> Supplied data
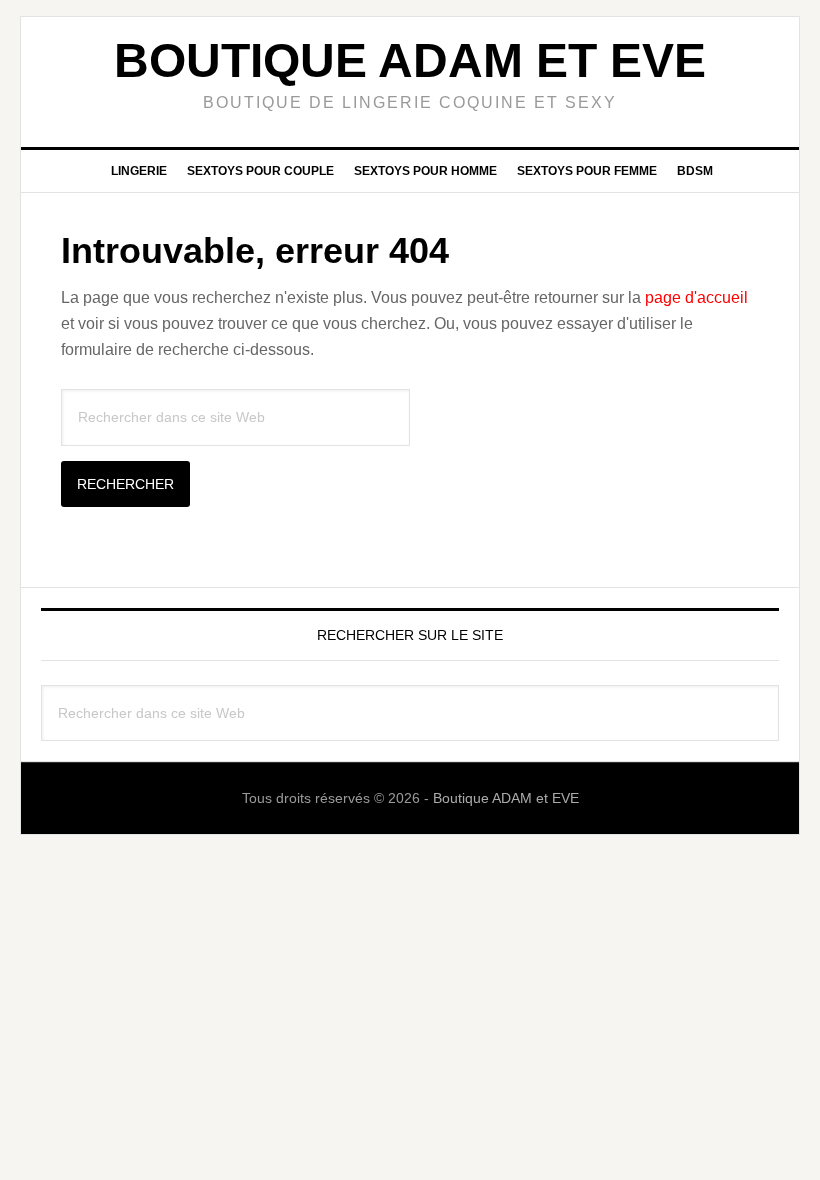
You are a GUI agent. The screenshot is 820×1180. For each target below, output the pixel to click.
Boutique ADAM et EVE (410, 60)
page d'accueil (696, 297)
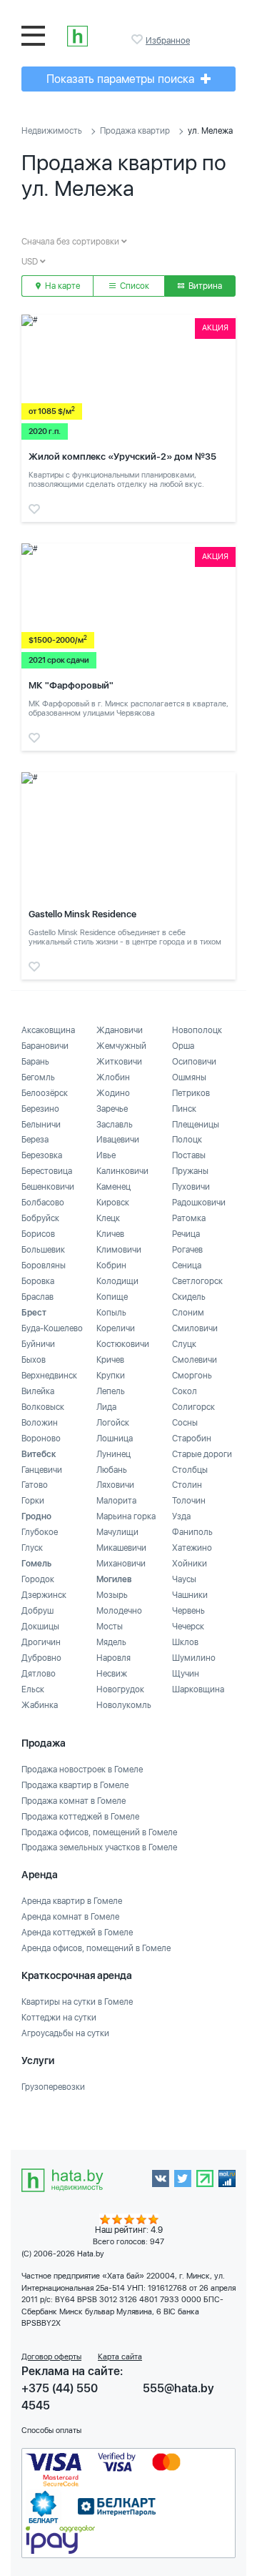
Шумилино (194, 1658)
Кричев (110, 1360)
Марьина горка (126, 1516)
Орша (183, 1046)
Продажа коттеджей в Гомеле (80, 1817)
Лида (106, 1407)
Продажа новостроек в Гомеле (82, 1770)
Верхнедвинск (49, 1376)
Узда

> What needs to be done
Reproduce the data verbatim and omit each image.

> Result of the exercise
You are a GUI agent. The screenshot is 820×1180. For each target below, output the pixel to click.
Boutique ADAM et EVE (410, 60)
page d'accueil (696, 297)
Шумилино (194, 1658)
Кричев (110, 1360)
Марьина горка (126, 1516)
Орша (183, 1046)
Продажа коттеджей в Гомеле (80, 1817)
Лида (106, 1407)
Продажа новостроек в Гомеле (82, 1770)
Верхнедвинск (49, 1376)
Узда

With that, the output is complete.